Hyundai sales were up 2% in January, bucking a trend in the process with fleet sales up 12% last month.

“We are off to a strong start to the year and remain optimistic for continued sales and market share gains in 2021,” said Randy Parker, senior vice president, National Sales, Hyundai Motor America. “We’ve been able to consistently grow retail sales thanks to our outstanding product line-up and a commitment from our dealer partners to exceed customer expectations.”

Hyundai sold 40,597 retail units in January. Retail SUV sales were up 11%, representing 69% of the total retail mix, Parker said, noting Hyundai’s strong product portfolio is driving the record retail sales in an interview with “The best it’s been in a very long time. Full stop. Across the board, our products are resonating with consumers,” he said.

“There’s a lot of pent-up demand out there” for the industry, as a whole. “Despite all the bad news about COVID, consumers are ready to get back into the market … to get back some sense of normalcy,” he added.

(Nissan taking lead in online new vehicle sales.)

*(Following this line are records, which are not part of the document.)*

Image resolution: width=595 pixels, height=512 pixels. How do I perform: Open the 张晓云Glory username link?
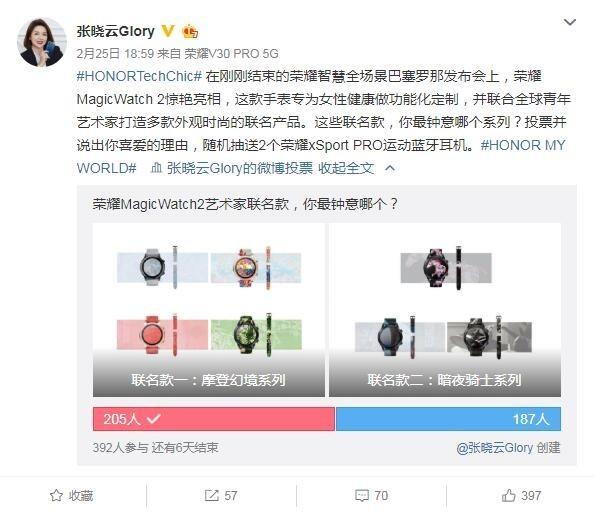(115, 31)
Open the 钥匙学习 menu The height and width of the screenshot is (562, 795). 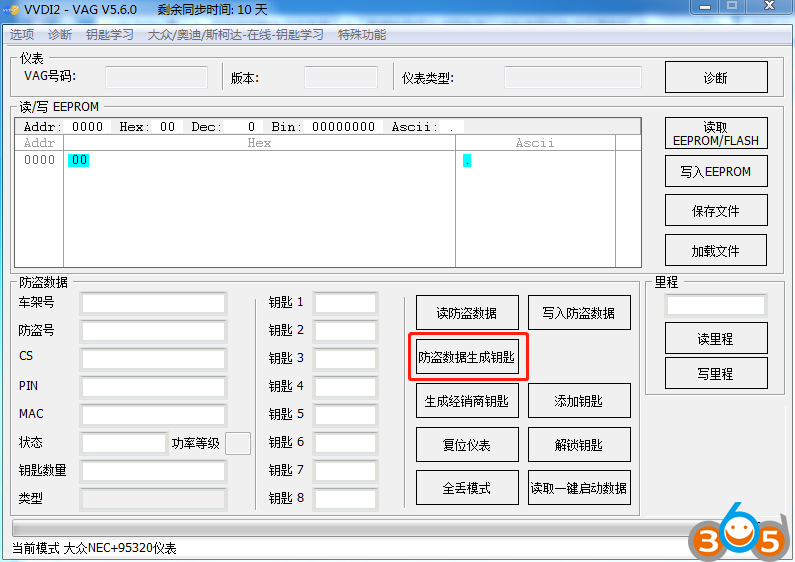click(110, 34)
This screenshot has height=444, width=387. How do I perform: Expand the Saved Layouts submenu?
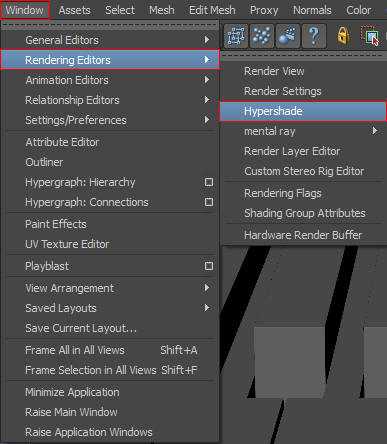[207, 308]
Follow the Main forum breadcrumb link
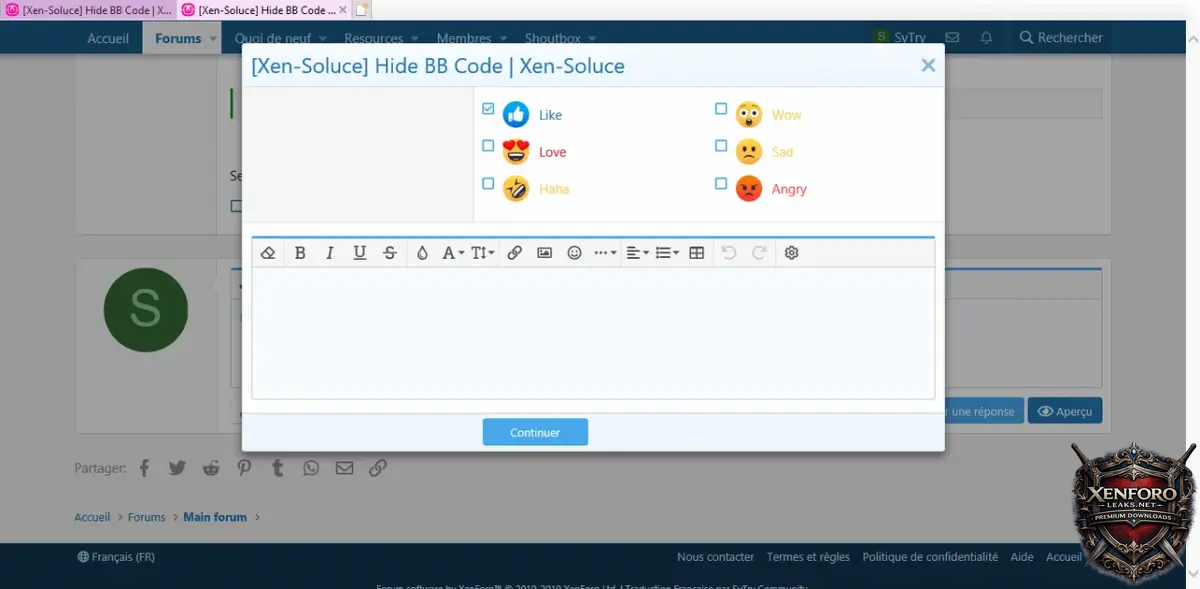 click(215, 517)
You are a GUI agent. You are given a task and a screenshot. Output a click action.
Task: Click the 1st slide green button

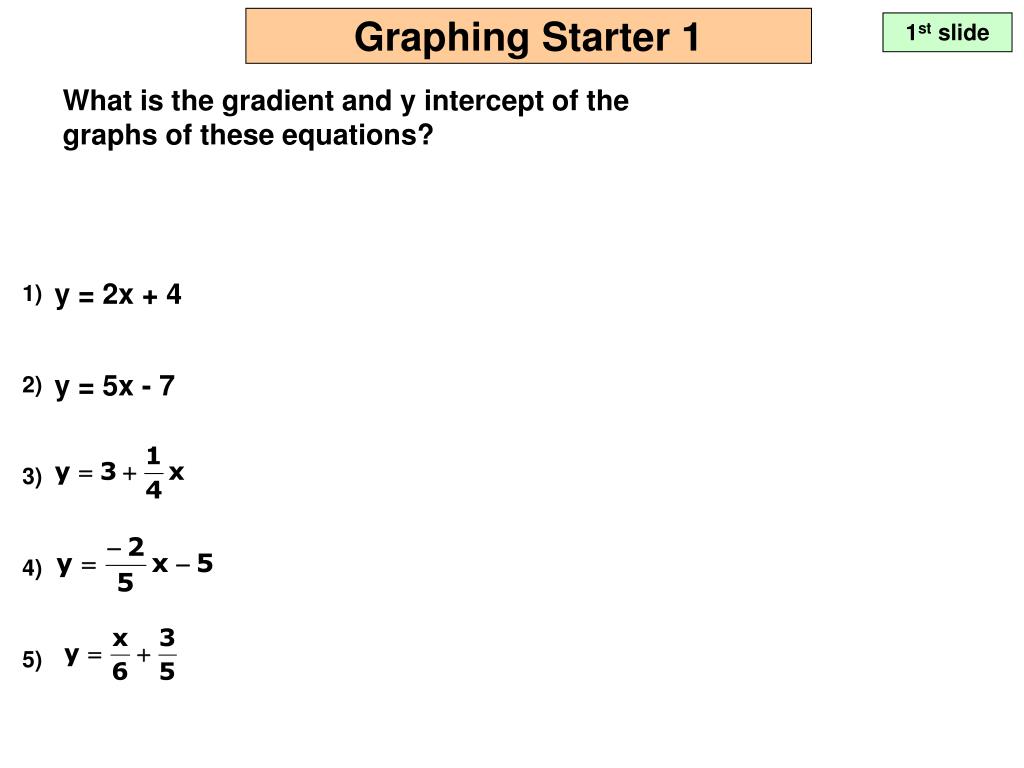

Mazda also posted a sales increase for January, reporting total sales of 25,259 vehicles, an increase of 6.9% compared to January 2020. With 24 selling days in January, compared to 25 the year prior, the company posted an increase of 11.4% on a Daily Selling Rate basis.

Mazda saw its January sales jump on crossovers.

Sales of crossovers, including the CX-3, CX-30, CX-5 and CX-9, totaled 20,279 in January, an increase of 6.9% compared to January 2020 and accounted for four out of five of the units Mazda sold in the U.S., Mazda reported.

Subaru of America Inc. also enjoyed a good month reporting sales 46,400 vehicle for January 2021, a 0.25% increase compared to January 2020, and the best January in the history of the company.

Analysts are expecting January sales to dip in January, due to a decline in fleet sales. Rental car companies are still not buying in large numbers as they are still struggling to recover from the impact of the pandemic.

However, retail sales are expected to increase slightly, when adjusted for the same number of selling days, according to TrueCar. The car-buying service expects the total SAAR to drop to an annual rate of 15.9 million units from 16.8 million units in January 2020 just before the COVID-19 pandemic sent the car business into a tailspin.

(New vehicle sales slowed in January despite improved retail results.)

Overall, analysts predicted an increase in sales this year after a double-digit decline in 2020 triggered by the COVID-19 pandemic. The sales forecast for 2021, however, indicate that sales will not reach the 17 million-unit level achieved in the years prior to the pandemic.